▶ _Activity_
Print every record exactly.

▶ _Exercise materials_
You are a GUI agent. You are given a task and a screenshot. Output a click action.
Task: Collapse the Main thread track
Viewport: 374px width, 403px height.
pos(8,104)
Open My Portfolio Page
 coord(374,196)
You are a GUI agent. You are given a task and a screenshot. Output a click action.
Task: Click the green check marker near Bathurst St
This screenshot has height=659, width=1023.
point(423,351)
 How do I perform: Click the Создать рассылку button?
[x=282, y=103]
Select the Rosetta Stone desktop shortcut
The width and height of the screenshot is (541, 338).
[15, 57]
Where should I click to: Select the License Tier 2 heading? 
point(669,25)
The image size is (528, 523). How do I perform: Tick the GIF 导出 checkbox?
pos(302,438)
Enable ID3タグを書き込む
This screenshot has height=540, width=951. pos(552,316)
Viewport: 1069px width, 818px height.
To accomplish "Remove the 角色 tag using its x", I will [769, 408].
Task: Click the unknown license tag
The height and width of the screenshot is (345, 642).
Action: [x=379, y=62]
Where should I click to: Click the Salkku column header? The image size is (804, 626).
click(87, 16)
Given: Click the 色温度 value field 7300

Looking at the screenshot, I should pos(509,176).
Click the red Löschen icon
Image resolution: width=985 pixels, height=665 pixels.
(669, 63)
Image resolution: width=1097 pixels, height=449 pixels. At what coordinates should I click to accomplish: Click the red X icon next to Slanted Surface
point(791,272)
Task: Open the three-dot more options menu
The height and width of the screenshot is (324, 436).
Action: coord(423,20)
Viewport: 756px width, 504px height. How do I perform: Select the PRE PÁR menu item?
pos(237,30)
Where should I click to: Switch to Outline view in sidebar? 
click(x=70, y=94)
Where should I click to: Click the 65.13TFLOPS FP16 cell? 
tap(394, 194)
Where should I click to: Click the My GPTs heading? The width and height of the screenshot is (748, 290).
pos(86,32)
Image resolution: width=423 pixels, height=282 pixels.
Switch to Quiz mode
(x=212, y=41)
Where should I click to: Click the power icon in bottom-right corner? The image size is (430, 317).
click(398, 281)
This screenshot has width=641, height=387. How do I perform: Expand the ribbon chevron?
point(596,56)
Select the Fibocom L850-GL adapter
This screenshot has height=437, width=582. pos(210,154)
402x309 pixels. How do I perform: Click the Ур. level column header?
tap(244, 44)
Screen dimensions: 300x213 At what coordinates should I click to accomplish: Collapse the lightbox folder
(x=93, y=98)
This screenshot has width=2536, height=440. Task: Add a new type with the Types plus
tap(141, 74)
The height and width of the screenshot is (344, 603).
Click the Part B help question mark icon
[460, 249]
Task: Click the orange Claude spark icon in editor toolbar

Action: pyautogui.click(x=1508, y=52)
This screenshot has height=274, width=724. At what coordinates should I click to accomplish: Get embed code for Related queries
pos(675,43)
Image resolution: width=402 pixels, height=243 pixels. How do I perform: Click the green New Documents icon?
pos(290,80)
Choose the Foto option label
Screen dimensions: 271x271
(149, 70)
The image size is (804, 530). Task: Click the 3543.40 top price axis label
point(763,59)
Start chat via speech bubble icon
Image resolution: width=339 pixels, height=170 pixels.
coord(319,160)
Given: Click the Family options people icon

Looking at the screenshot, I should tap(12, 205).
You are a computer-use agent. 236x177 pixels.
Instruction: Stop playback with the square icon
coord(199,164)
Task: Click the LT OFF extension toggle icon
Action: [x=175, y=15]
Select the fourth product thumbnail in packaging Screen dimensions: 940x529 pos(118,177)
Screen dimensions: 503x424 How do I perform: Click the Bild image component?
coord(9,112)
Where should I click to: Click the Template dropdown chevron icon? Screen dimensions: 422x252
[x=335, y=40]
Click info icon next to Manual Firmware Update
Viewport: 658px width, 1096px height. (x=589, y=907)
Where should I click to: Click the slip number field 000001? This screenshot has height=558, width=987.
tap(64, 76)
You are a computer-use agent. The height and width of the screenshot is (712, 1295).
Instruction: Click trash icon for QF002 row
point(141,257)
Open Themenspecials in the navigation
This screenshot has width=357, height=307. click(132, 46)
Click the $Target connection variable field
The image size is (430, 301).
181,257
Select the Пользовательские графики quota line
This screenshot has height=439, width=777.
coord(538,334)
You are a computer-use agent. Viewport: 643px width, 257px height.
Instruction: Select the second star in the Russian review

▶ _Result of the task_
You are a GUI agent. You are given a task and a screenshot. Output a click action.
Task: Collapse the Main thread track
Viewport: 374px width, 403px height.
pos(8,104)
Open My Portfolio Page
 coord(374,196)
You are a GUI agent. You are given a task and a screenshot. Output a click action.
Task: Click the green check marker near Bathurst St
This screenshot has height=659, width=1023.
point(423,351)
 How do I perform: Click the Создать рассылку button?
[x=282, y=103]
Select the Rosetta Stone desktop shortcut
The width and height of the screenshot is (541, 338).
[15, 57]
Where should I click to: Select the License Tier 2 heading? 
point(669,25)
The image size is (528, 523). How do I perform: Tick the GIF 导出 checkbox?
pos(302,438)
Enable ID3タグを書き込む
This screenshot has height=540, width=951. pos(552,316)
Viewport: 1069px width, 818px height.
To accomplish "Remove the 角色 tag using its x", I will [769, 408].
Task: Click the unknown license tag
The height and width of the screenshot is (345, 642).
Action: [x=379, y=62]
Where should I click to: Click the Salkku column header? The image size is (804, 626).
click(87, 16)
Given: Click the 色温度 value field 7300

Looking at the screenshot, I should pos(509,176).
Click the red Löschen icon
Image resolution: width=985 pixels, height=665 pixels.
(669, 63)
Image resolution: width=1097 pixels, height=449 pixels. At what coordinates should I click to accomplish: Click the red X icon next to Slanted Surface
point(791,272)
Task: Open the three-dot more options menu
The height and width of the screenshot is (324, 436).
Action: coord(423,20)
Viewport: 756px width, 504px height. How do I perform: Select the PRE PÁR menu item?
pos(237,30)
Where should I click to: Switch to Outline view in sidebar? 
click(x=70, y=94)
Where should I click to: Click the 65.13TFLOPS FP16 cell? 
tap(394, 194)
Where should I click to: Click the My GPTs heading? The width and height of the screenshot is (748, 290).
pos(86,32)
Image resolution: width=423 pixels, height=282 pixels.
Switch to Quiz mode
(x=212, y=41)
Where should I click to: Click the power icon in bottom-right corner? The image size is (430, 317).
click(398, 281)
This screenshot has width=641, height=387. How do I perform: Expand the ribbon chevron?
point(596,56)
Select the Fibocom L850-GL adapter
This screenshot has height=437, width=582. pos(210,154)
402x309 pixels. How do I perform: Click the Ур. level column header?
tap(244, 44)
Screen dimensions: 300x213 At what coordinates should I click to accomplish: Collapse the lightbox folder
(x=93, y=98)
This screenshot has width=2536, height=440. Task: Add a new type with the Types plus
tap(141, 74)
The height and width of the screenshot is (344, 603).
Click the Part B help question mark icon
[460, 249]
Task: Click the orange Claude spark icon in editor toolbar

Action: pyautogui.click(x=1508, y=52)
This screenshot has height=274, width=724. At what coordinates should I click to accomplish: Get embed code for Related queries
pos(675,43)
Image resolution: width=402 pixels, height=243 pixels. How do I perform: Click the green New Documents icon?
pos(290,80)
Choose the Foto option label
Screen dimensions: 271x271
(149, 70)
The image size is (804, 530). Task: Click the 3543.40 top price axis label
point(763,59)
Start chat via speech bubble icon
Image resolution: width=339 pixels, height=170 pixels.
coord(319,160)
Given: Click the Family options people icon

Looking at the screenshot, I should tap(12, 205).
You are a computer-use agent. 236x177 pixels.
Instruction: Stop playback with the square icon
coord(199,164)
Task: Click the LT OFF extension toggle icon
Action: [x=175, y=15]
Select the fourth product thumbnail in packaging Screen dimensions: 940x529 pos(118,177)
Screen dimensions: 503x424 How do I perform: Click the Bild image component?
coord(9,112)
Where should I click to: Click the Template dropdown chevron icon? Screen dimensions: 422x252
[x=335, y=40]
Click info icon next to Manual Firmware Update
Viewport: 658px width, 1096px height. (x=589, y=907)
Where should I click to: Click the slip number field 000001? This screenshot has height=558, width=987.
tap(64, 76)
You are a computer-use agent. The height and width of the screenshot is (712, 1295).
Instruction: Click trash icon for QF002 row
point(141,257)
Open Themenspecials in the navigation
This screenshot has width=357, height=307. click(132, 46)
Click the $Target connection variable field
The image size is (430, 301).
181,257
Select the Пользовательские графики quota line
This screenshot has height=439, width=777.
coord(538,334)
You are a computer-use agent. Viewport: 643px width, 257px height.
Instruction: Select the second star in the Russian review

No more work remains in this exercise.